▸ Exercise prompt:
From the listing below, output the lines between the one with "Image resolution: width=1332" and the one with "The height and", including those two, and nothing else. Pictures are not copied.

** Opening Dataset records block **

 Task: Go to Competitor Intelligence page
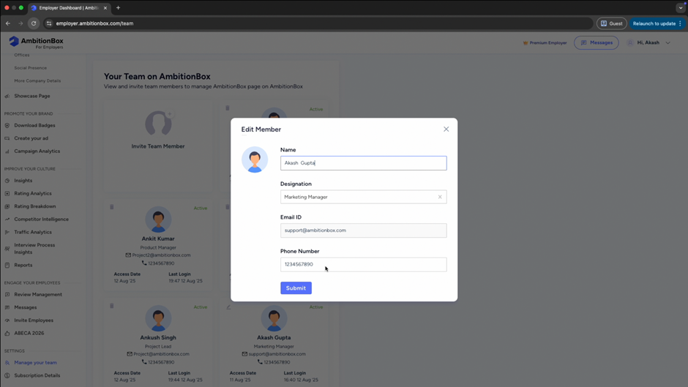(x=41, y=219)
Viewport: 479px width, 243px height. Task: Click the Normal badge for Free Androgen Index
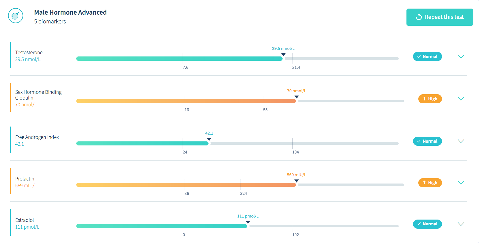click(x=427, y=141)
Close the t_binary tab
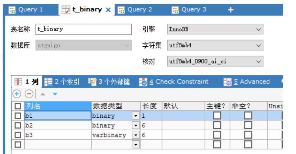Screen dimensions: 296x154 (x=108, y=10)
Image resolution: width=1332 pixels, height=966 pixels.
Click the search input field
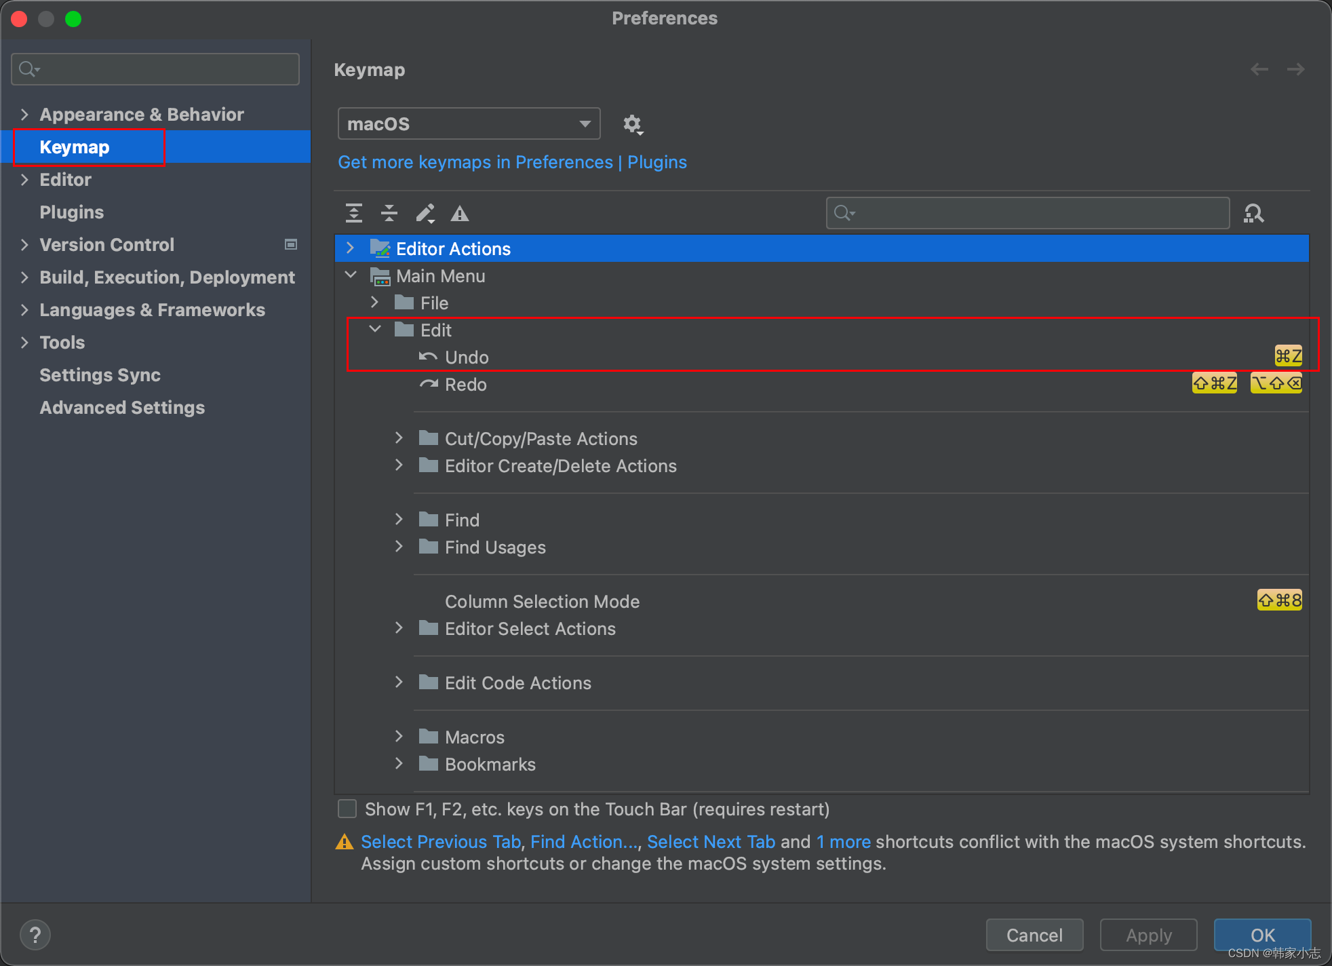pos(1028,213)
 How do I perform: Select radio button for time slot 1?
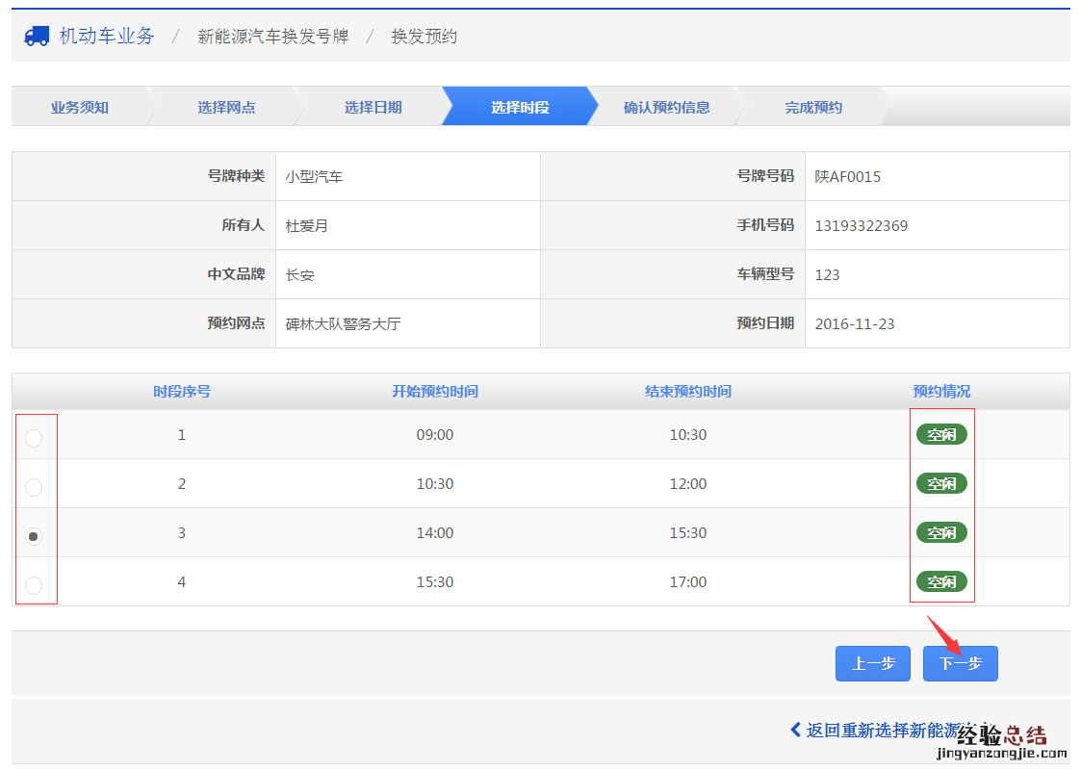pyautogui.click(x=34, y=438)
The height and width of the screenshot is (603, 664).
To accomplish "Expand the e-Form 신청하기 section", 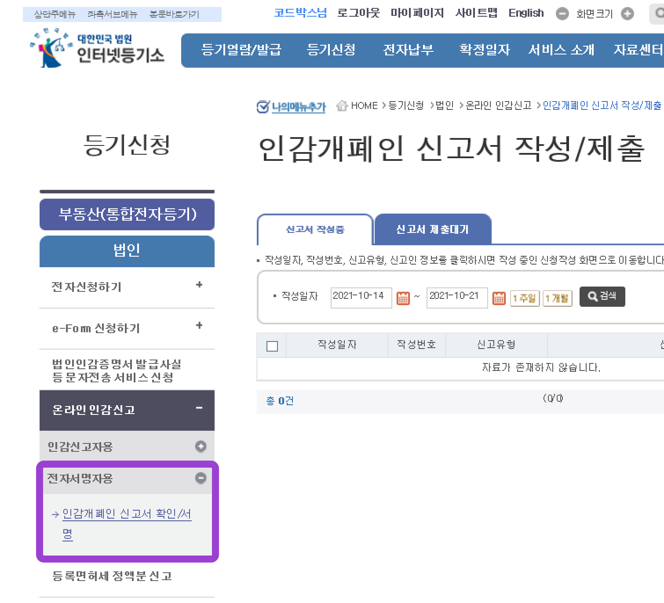I will 199,326.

** Closing Dataset records block **

▸ Answer below:
Image resolution: width=1332 pixels, height=966 pixels.
Click the search input field
pos(1028,213)
 How do I perform: Select radio button for time slot 1?
pyautogui.click(x=34, y=438)
The height and width of the screenshot is (603, 664).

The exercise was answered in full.